Second-line treatment for Helicobacter pylori eradication after sequential therapy failure: a pilot study

Angelo Zullo, Vincenzo De Francesco, Cesare Hassan, Carmine Panella, Sergio Morini and Enzo Ierardi

Background: Helicobacter pylori plays a role in peptic ulcer and gastric carcinogenesis. It has been found that the success rate following standard 7-day triple therapies is decreasing. We have recently proposed a more successful 10-day sequential regimen as first-line therapy. However, no data are currently available for a rescue treatment in the event of eradication failure. Objective: We designed the present study in order to evaluate the efficacy of a levofloxacin–amoxycillin-based regimen as second-line therapy in sequential therapy-failure patients. Methods: This was a prospective, open-label, pilot study enrolling patients who failed H. pylori eradication after sequential therapy.

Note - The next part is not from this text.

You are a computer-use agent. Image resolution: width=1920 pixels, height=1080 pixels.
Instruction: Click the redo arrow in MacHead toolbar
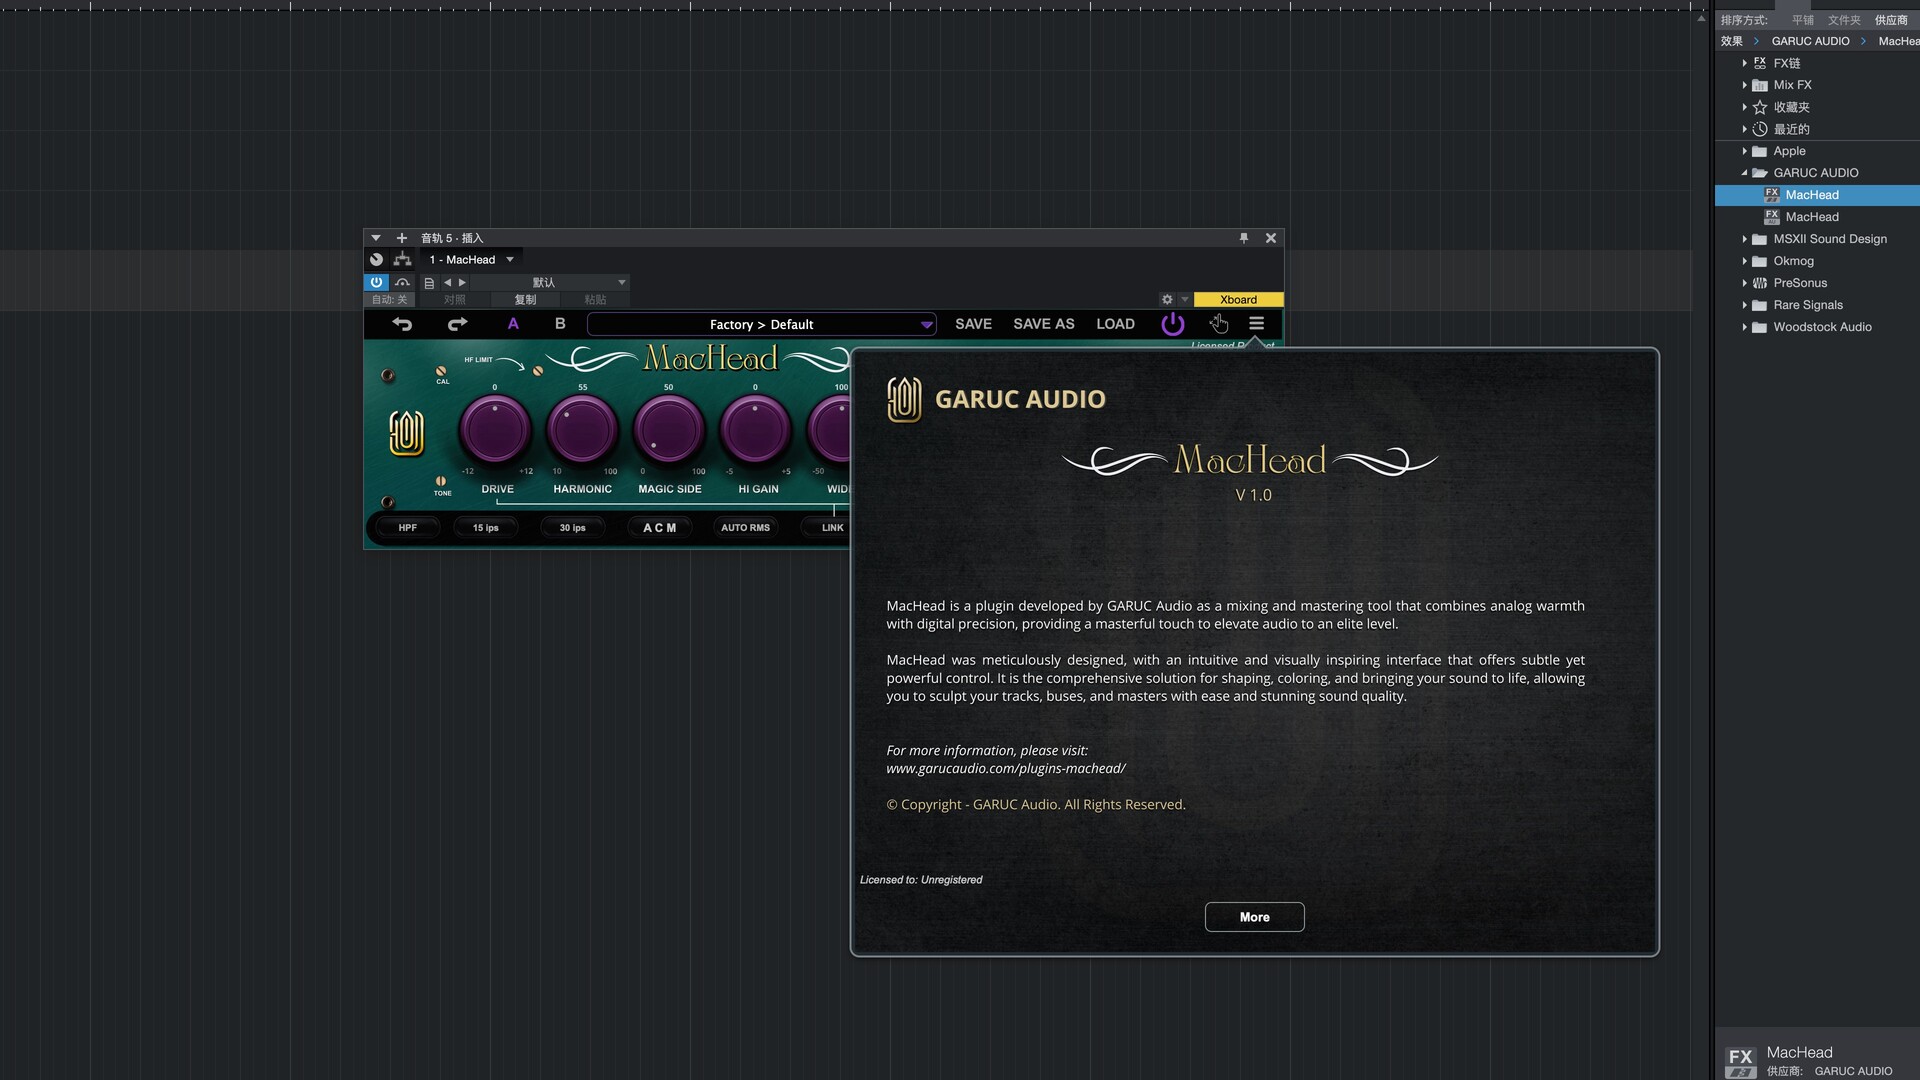coord(457,324)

Patients received a 10-day triple therapy comprising rabeprazole 20 mg twice a day, levofloxacin 250 mg twice a day and amoxycillin 1 g twice a day. Bacterial eradication was examined 4–6 weeks after treatment by using a 13C urea breath test. Results: Overall, 35 patients were enrolled (Males: 20; mean age: 49 ± 12 years), 29 with nonulcer dyspepsia and six with peptic ulcer. H. pylori infection was successfully cured in 30 patients, accounting for a 85.7% (95% confidence interval [CI]: 74–97) and 88.2% (95% CI: 77–99) eradication rates at intention-totreat and per protocol analyses, respectively. One patient stopped the treatment earlier due to side effects. Conclusions: Data showed that levofloxacin–amoxycillin triple therapy is a successful second-line treatment for sequential therapy-failure patients. Therefore, the 10-day sequential regimen plus the 10-day levofloxacin-based triple therapy may represent a valid therapeutic package for H. pylori managment in clinical practice.